··· AVAILABLE DATA

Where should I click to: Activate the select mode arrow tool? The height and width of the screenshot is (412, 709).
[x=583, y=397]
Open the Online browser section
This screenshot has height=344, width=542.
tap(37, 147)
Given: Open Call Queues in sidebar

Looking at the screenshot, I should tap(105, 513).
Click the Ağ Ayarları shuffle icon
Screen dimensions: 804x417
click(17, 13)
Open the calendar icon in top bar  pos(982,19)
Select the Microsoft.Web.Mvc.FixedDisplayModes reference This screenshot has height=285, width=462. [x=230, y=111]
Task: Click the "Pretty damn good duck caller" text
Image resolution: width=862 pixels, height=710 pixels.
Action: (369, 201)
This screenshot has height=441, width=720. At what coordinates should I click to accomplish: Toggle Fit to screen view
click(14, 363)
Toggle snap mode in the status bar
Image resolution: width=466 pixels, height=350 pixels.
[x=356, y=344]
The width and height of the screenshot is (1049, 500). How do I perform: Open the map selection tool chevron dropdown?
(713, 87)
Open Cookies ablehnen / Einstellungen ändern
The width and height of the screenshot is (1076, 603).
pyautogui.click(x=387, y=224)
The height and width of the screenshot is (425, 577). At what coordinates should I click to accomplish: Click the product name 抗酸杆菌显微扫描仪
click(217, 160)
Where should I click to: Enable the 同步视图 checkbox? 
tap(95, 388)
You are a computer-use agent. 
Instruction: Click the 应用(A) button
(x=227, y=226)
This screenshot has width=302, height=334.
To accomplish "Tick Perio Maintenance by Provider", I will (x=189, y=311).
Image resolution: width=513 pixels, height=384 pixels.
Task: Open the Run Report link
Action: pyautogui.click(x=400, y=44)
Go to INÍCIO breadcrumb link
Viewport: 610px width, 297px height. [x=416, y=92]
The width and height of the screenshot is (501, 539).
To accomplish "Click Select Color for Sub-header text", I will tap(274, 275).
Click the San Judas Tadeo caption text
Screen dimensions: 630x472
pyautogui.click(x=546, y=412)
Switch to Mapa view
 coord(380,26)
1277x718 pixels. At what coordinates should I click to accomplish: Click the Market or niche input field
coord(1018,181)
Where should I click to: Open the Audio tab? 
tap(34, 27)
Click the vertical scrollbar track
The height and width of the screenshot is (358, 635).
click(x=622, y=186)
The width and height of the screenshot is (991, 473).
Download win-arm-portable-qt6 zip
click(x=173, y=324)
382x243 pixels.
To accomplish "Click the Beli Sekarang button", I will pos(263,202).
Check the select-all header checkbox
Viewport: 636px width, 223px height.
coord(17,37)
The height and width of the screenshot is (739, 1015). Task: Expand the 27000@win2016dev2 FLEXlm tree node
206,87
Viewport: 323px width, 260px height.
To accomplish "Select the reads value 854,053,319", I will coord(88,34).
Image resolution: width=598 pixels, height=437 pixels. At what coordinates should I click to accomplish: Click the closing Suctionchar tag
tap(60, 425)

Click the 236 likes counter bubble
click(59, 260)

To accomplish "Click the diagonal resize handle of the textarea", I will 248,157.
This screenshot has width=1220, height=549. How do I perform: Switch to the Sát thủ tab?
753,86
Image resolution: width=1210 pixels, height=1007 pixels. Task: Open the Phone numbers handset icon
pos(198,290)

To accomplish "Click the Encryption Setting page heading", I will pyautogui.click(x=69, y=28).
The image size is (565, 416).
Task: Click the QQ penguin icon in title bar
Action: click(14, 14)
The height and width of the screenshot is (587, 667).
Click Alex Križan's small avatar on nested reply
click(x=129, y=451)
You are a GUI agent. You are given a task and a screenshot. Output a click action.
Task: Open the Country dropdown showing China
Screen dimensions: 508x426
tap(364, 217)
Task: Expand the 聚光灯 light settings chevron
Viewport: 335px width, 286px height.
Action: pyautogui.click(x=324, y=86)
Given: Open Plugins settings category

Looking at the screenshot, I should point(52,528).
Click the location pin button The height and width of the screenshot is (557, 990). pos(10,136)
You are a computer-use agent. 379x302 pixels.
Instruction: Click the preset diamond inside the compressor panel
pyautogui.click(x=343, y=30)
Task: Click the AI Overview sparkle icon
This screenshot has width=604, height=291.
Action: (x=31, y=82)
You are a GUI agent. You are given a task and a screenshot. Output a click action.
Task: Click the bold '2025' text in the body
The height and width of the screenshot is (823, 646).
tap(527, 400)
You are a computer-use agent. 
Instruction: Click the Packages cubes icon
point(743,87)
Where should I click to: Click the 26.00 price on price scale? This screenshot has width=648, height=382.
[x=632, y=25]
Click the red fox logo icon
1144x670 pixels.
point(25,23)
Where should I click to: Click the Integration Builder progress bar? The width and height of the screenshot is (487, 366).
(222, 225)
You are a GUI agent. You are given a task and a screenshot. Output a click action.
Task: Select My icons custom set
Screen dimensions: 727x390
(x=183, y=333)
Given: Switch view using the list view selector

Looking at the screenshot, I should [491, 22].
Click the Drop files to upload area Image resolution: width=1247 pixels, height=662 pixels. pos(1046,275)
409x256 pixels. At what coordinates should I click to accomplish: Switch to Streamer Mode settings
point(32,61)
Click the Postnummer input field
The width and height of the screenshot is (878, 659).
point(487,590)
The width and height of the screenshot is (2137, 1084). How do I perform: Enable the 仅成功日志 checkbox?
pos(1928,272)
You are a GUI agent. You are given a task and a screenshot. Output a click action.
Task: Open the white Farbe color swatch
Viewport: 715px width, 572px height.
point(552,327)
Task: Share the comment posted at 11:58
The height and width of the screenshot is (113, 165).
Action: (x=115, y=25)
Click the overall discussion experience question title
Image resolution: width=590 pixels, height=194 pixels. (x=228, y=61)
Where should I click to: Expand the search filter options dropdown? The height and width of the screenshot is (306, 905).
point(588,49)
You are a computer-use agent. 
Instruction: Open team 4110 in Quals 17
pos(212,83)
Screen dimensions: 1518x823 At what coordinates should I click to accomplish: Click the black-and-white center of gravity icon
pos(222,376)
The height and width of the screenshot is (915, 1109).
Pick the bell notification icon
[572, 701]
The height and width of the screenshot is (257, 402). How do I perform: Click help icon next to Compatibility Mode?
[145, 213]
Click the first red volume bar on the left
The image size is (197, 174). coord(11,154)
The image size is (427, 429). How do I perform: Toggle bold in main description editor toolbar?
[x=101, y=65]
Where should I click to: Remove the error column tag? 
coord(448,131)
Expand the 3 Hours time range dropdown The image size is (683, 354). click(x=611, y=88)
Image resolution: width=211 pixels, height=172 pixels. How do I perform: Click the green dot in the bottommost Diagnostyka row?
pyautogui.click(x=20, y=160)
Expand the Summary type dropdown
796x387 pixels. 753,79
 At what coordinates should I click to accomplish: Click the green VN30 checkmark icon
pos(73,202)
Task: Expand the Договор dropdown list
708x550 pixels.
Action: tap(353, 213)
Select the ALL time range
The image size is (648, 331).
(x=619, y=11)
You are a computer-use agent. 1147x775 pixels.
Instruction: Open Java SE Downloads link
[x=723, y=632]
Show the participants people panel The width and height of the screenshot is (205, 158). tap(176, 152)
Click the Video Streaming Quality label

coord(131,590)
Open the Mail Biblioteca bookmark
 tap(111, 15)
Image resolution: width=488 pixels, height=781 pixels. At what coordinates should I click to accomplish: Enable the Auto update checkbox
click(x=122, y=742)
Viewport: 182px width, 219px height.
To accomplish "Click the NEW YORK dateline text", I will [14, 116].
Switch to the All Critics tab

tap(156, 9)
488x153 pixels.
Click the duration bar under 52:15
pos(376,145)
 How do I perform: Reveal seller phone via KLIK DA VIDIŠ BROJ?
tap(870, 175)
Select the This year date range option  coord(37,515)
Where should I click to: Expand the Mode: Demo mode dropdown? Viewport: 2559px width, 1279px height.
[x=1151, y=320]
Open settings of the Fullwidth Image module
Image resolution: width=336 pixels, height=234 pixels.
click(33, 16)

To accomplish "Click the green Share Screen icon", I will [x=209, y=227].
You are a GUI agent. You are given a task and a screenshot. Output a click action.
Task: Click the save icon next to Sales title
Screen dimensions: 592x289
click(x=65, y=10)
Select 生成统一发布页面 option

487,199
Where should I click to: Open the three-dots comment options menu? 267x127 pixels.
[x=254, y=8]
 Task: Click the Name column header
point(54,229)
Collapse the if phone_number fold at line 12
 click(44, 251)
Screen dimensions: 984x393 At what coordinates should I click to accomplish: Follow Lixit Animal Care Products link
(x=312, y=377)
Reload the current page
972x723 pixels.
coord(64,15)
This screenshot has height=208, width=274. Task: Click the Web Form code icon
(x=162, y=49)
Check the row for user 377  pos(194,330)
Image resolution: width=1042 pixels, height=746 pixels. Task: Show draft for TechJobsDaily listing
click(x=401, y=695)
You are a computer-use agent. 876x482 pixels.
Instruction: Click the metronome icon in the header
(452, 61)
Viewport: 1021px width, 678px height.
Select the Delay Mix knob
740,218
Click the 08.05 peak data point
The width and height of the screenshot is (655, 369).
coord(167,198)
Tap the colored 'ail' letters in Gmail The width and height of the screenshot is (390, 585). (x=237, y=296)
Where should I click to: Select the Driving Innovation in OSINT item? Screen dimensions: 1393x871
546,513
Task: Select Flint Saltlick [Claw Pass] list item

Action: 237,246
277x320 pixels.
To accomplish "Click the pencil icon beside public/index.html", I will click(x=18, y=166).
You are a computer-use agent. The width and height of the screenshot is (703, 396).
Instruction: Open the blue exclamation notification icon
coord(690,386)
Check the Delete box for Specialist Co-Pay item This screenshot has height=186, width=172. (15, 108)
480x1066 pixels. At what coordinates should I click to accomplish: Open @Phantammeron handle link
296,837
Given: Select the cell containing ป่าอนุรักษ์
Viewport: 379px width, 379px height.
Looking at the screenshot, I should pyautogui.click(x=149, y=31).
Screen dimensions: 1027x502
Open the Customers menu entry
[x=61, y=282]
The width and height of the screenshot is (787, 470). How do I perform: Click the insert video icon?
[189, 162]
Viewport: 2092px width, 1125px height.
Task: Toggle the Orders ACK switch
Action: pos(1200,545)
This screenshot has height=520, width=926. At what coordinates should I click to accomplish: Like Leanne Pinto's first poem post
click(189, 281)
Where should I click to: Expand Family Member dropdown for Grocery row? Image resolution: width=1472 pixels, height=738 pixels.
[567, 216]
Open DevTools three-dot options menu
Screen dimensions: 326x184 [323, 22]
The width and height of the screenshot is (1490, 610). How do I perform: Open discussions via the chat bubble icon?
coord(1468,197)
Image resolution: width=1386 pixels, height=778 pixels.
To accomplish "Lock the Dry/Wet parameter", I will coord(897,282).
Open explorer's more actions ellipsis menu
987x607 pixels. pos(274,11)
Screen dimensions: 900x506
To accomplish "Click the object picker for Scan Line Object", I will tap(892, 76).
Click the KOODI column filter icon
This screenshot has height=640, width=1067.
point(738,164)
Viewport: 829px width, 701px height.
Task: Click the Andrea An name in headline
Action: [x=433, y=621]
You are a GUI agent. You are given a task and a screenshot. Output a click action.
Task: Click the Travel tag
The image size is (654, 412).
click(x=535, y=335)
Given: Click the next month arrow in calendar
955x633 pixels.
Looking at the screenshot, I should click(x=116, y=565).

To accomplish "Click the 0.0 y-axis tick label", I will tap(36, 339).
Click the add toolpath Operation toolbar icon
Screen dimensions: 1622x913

······

(WHAT THE TASK ASKS):
Output the items between the lines holding "Click the San Judas Tadeo caption text" and "coord(1018,181)", inclusive, reproducing each line verbatim.

(EXPECTED ANSWER):
Click the San Judas Tadeo caption text
Screen dimensions: 630x472
pyautogui.click(x=546, y=412)
Switch to Mapa view
 coord(380,26)
1277x718 pixels. At what coordinates should I click to accomplish: Click the Market or niche input field
coord(1018,181)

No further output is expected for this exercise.